PROMPT. Convert the rows below into a JSON list of strings, with one string for each line and blank lines omitted.

Data extracted from a collection:
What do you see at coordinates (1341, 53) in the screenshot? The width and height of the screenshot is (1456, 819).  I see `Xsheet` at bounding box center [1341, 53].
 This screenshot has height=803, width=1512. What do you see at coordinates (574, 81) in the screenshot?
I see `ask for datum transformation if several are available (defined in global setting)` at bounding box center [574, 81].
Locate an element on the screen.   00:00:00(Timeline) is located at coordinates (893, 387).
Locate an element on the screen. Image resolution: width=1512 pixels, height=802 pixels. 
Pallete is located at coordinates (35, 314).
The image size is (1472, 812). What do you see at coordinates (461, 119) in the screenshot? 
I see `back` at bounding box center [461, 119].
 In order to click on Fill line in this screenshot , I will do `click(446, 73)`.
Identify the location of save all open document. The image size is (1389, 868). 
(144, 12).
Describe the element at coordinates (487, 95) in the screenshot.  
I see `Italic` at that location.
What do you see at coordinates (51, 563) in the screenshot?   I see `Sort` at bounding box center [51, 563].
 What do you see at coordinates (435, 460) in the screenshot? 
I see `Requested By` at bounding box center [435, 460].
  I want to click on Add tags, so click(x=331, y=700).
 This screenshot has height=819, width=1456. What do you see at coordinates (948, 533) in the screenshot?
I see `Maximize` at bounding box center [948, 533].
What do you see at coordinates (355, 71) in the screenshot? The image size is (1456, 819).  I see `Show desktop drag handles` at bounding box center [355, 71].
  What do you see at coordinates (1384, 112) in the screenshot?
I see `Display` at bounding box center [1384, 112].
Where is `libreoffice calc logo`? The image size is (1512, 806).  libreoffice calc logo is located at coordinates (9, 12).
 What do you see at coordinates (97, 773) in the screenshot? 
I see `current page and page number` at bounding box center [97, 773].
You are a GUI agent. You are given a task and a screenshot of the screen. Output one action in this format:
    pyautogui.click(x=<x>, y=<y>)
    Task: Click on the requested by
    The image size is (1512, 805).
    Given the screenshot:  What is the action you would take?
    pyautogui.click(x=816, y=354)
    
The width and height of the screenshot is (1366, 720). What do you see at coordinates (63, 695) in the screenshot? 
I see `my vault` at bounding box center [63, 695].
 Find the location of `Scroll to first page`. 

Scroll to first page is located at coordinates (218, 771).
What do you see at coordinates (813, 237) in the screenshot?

TASK OUTPUT.
[
  "What do you see at coordinates (1341, 53) in the screenshot? The width and height of the screenshot is (1456, 819).  I see `Xsheet` at bounding box center [1341, 53].",
  " This screenshot has height=803, width=1512. What do you see at coordinates (574, 81) in the screenshot?",
  "I see `ask for datum transformation if several are available (defined in global setting)` at bounding box center [574, 81].",
  "Locate an element on the screen.   00:00:00(Timeline) is located at coordinates (893, 387).",
  "Locate an element on the screen. Image resolution: width=1512 pixels, height=802 pixels. ",
  "Pallete is located at coordinates (35, 314).",
  "The image size is (1472, 812). What do you see at coordinates (461, 119) in the screenshot? ",
  "I see `back` at bounding box center [461, 119].",
  " In order to click on Fill line in this screenshot , I will do `click(446, 73)`.",
  "Identify the location of save all open document. The image size is (1389, 868). ",
  "(144, 12).",
  "Describe the element at coordinates (487, 95) in the screenshot.  ",
  "I see `Italic` at that location.",
  "What do you see at coordinates (51, 563) in the screenshot?   I see `Sort` at bounding box center [51, 563].",
  " What do you see at coordinates (435, 460) in the screenshot? ",
  "I see `Requested By` at bounding box center [435, 460].",
  "  I want to click on Add tags, so click(x=331, y=700).",
  " This screenshot has height=819, width=1456. What do you see at coordinates (948, 533) in the screenshot?",
  "I see `Maximize` at bounding box center [948, 533].",
  "What do you see at coordinates (355, 71) in the screenshot? The image size is (1456, 819).  I see `Show desktop drag handles` at bounding box center [355, 71].",
  "  What do you see at coordinates (1384, 112) in the screenshot?",
  "I see `Display` at bounding box center [1384, 112].",
  "Where is `libreoffice calc logo`? The image size is (1512, 806).  libreoffice calc logo is located at coordinates (9, 12).",
  " What do you see at coordinates (97, 773) in the screenshot? ",
  "I see `current page and page number` at bounding box center [97, 773].",
  "You are a GUI agent. You are given a task and a screenshot of the screen. Output one action in this format:",
  "    pyautogui.click(x=<x>, y=<y>)",
  "    Task: Click on the requested by",
  "    The image size is (1512, 805).",
  "    Given the screenshot:  What is the action you would take?",
  "    pyautogui.click(x=816, y=354)",
  "The width and height of the screenshot is (1366, 720). What do you see at coordinates (63, 695) in the screenshot? ",
  "I see `my vault` at bounding box center [63, 695].",
  " Find the location of `Scroll to first page`. ",
  "Scroll to first page is located at coordinates (218, 771).",
  "What do you see at coordinates (813, 237) in the screenshot?"
]